======== RECORD SET

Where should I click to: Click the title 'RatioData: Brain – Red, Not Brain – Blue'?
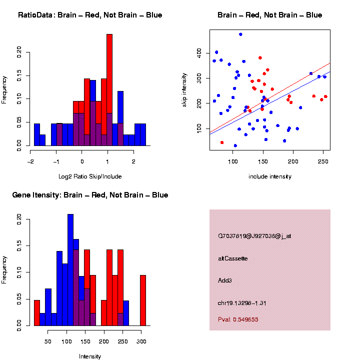coord(90,15)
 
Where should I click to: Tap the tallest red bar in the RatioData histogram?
coord(110,90)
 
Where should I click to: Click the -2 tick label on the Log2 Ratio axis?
coord(30,162)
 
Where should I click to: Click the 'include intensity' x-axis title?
coord(270,176)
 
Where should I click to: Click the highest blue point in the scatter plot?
coord(240,34)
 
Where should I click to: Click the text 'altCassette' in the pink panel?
coord(233,258)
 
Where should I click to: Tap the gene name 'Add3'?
coord(225,280)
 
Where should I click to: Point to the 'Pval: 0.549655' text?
coord(238,319)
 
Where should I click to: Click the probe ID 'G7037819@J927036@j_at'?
coord(254,236)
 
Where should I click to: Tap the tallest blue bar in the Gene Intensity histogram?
coord(70,270)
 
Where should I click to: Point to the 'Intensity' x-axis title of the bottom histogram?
coord(90,356)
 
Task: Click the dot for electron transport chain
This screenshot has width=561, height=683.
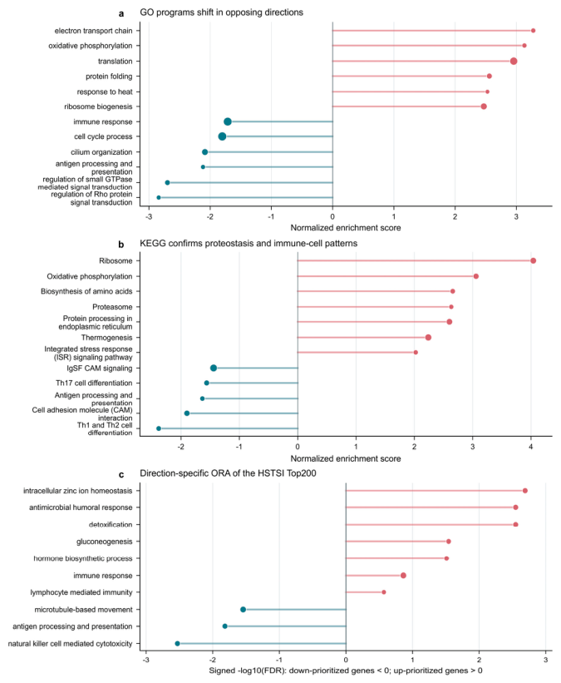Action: pos(533,31)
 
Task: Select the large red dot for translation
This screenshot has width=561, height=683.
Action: pos(514,61)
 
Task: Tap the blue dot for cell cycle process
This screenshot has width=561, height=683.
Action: pos(222,136)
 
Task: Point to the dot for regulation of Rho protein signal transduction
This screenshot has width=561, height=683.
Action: pos(159,198)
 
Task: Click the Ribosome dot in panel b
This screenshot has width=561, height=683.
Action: pos(533,260)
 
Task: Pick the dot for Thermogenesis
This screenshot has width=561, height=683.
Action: pos(428,338)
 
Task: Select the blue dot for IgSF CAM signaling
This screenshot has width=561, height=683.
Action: pos(214,368)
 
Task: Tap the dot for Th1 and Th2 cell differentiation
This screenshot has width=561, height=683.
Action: pos(159,428)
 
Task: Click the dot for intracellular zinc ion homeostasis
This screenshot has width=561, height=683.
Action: pos(525,491)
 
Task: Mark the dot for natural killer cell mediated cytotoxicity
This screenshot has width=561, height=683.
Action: pos(177,643)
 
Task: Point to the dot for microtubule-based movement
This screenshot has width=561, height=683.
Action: pos(243,610)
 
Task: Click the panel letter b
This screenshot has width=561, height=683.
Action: pos(121,245)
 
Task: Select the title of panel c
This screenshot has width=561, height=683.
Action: pos(228,473)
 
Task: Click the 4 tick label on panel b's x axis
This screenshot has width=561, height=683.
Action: pos(531,447)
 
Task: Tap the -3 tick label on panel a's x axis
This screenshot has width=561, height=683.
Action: pos(149,216)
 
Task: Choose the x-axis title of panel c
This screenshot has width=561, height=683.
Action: pos(346,671)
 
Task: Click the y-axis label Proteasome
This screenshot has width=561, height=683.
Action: pos(112,307)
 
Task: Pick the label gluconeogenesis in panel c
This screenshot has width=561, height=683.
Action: pos(105,542)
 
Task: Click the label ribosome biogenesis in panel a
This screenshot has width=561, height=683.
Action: pos(98,106)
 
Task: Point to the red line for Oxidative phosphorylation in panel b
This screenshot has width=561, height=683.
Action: pos(386,276)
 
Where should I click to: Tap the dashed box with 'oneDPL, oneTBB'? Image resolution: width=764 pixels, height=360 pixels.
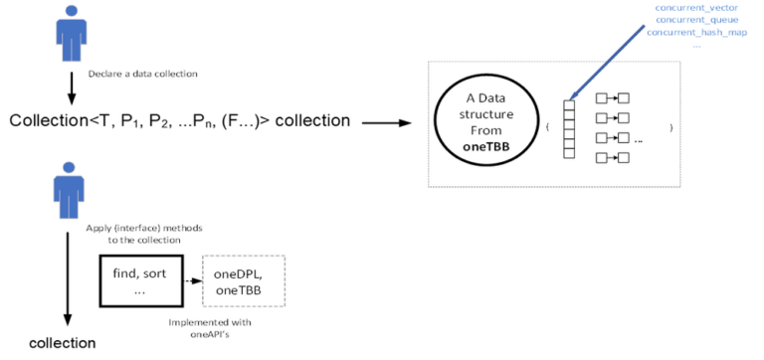[x=243, y=281]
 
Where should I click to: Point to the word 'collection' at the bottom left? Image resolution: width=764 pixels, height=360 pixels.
[x=62, y=343]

================

**EXERCISE REQUIREMENTS:**
Lines above containing "Select": how many? Reply with the number only.

**RESULT OF THIS TASK:**
3